> **Exercise details**: Each line below from the "Screen dimensions: 622x421" line through the "Task: Switch to the All messages filter" line, those two included, must be restated word for word; the pictures must not be.

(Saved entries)
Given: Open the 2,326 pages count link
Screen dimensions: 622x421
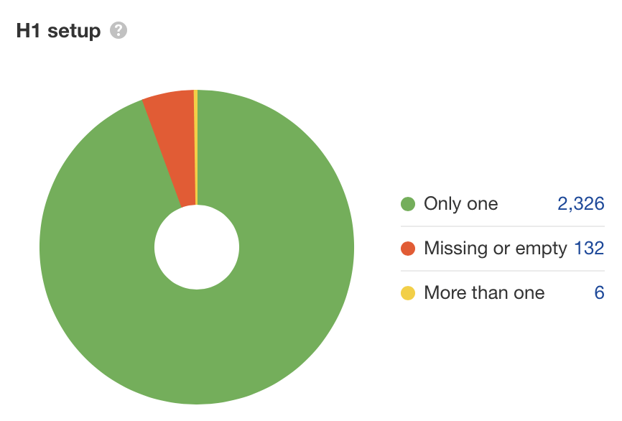Looking at the screenshot, I should (580, 204).
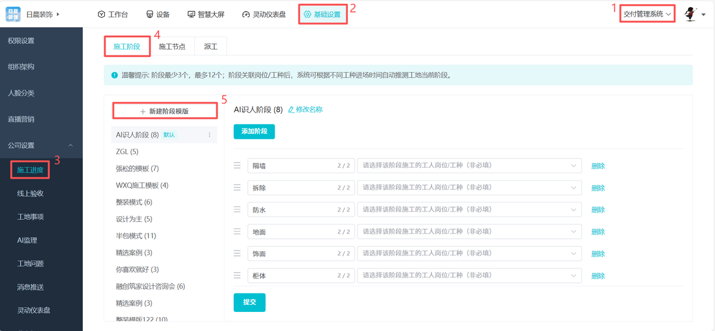Click the drag handle of the 隔墙 row
The width and height of the screenshot is (715, 331).
coord(237,166)
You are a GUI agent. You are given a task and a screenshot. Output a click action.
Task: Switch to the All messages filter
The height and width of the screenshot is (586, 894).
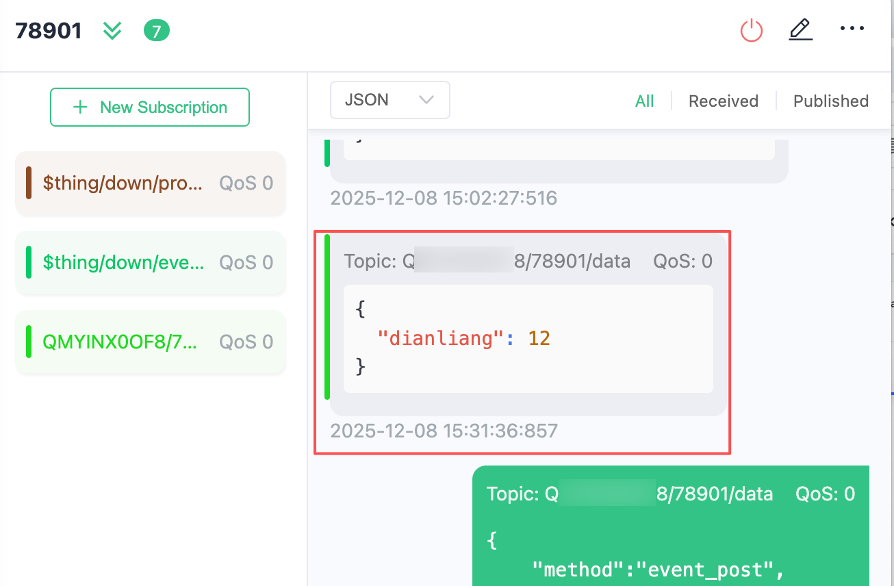pos(644,101)
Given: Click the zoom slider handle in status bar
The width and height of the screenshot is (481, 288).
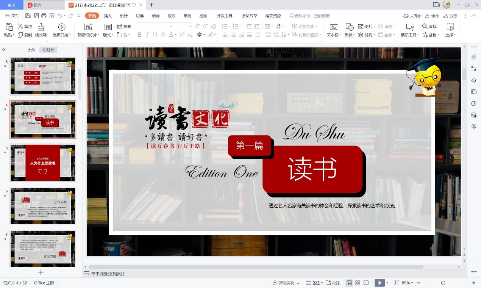Looking at the screenshot, I should click(x=443, y=283).
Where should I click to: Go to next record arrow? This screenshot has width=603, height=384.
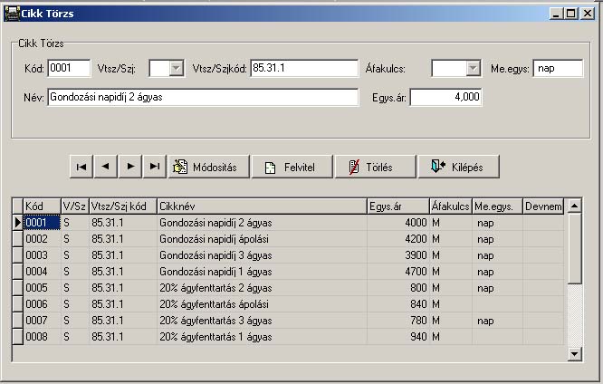click(x=131, y=167)
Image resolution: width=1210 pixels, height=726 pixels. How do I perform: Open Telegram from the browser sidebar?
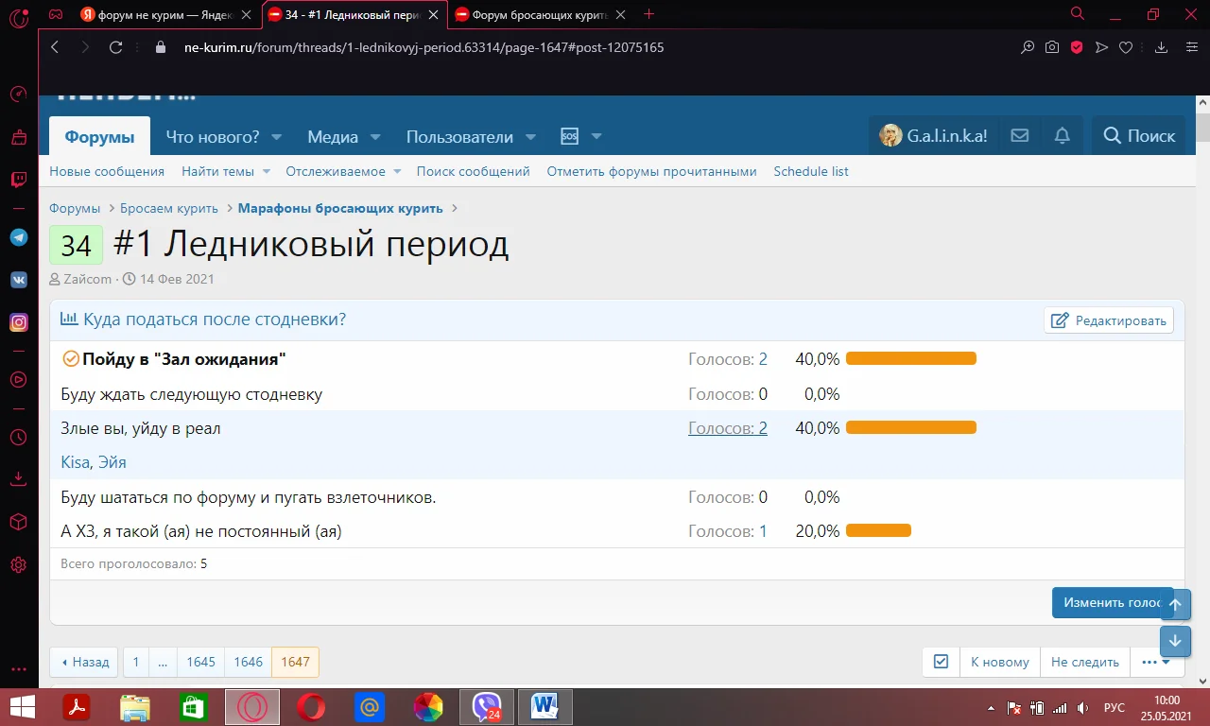point(18,236)
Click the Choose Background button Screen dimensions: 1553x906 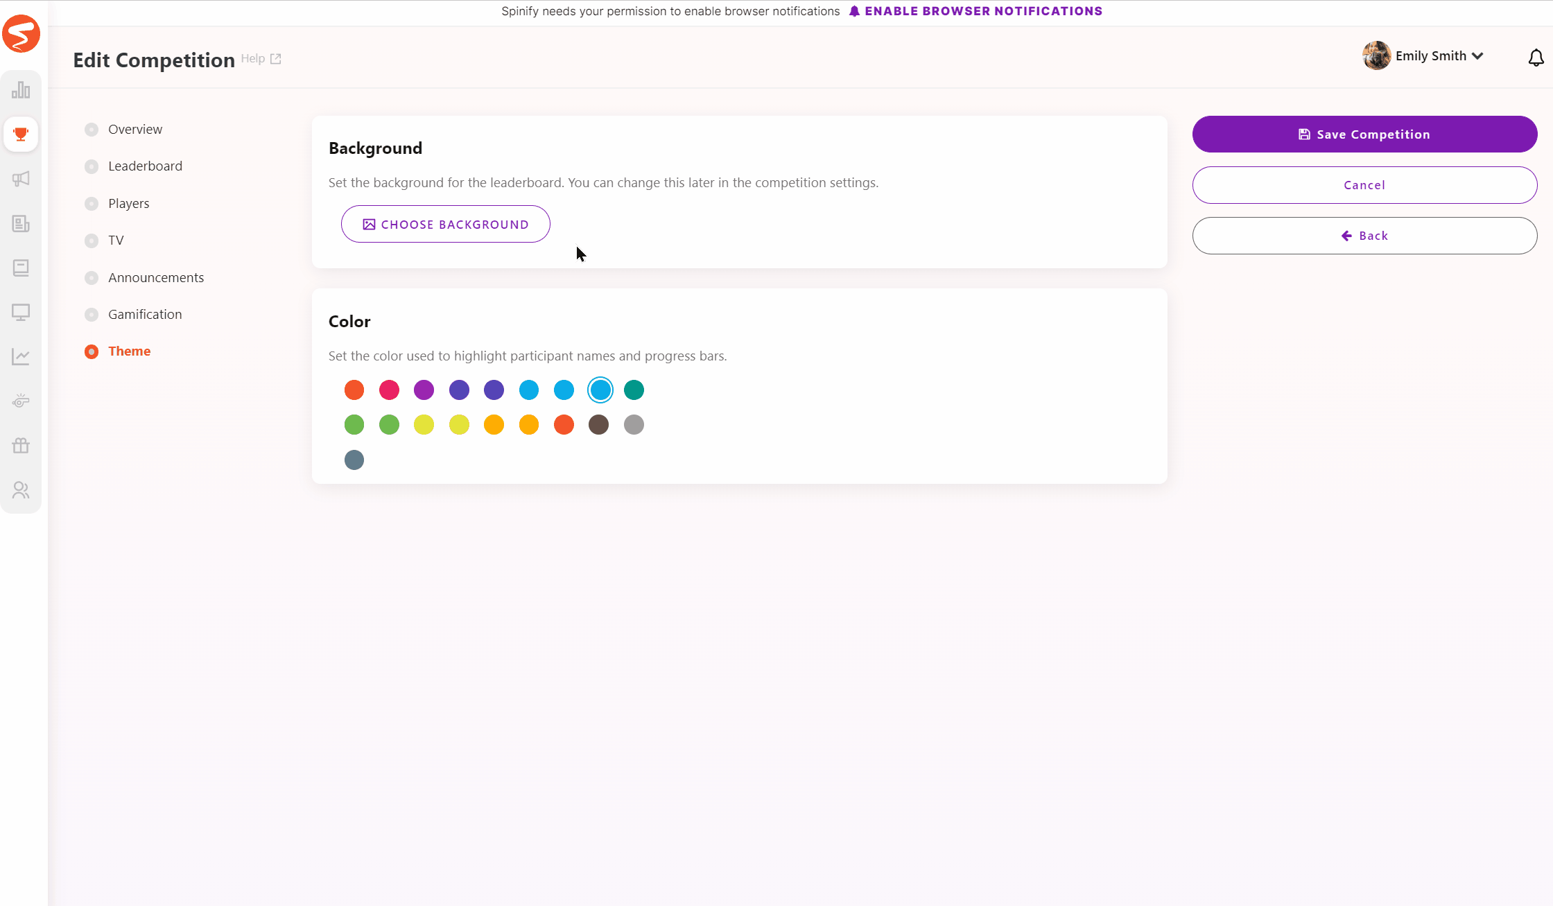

> **Written reply**:
Screen dimensions: 622x421
Looking at the screenshot, I should (580, 204).
Click the drag handle of the 隔墙 row
The width and height of the screenshot is (715, 331).
coord(237,166)
You are a GUI agent. You are given a task and a screenshot. Output a click action.
Task: Switch to the All messages filter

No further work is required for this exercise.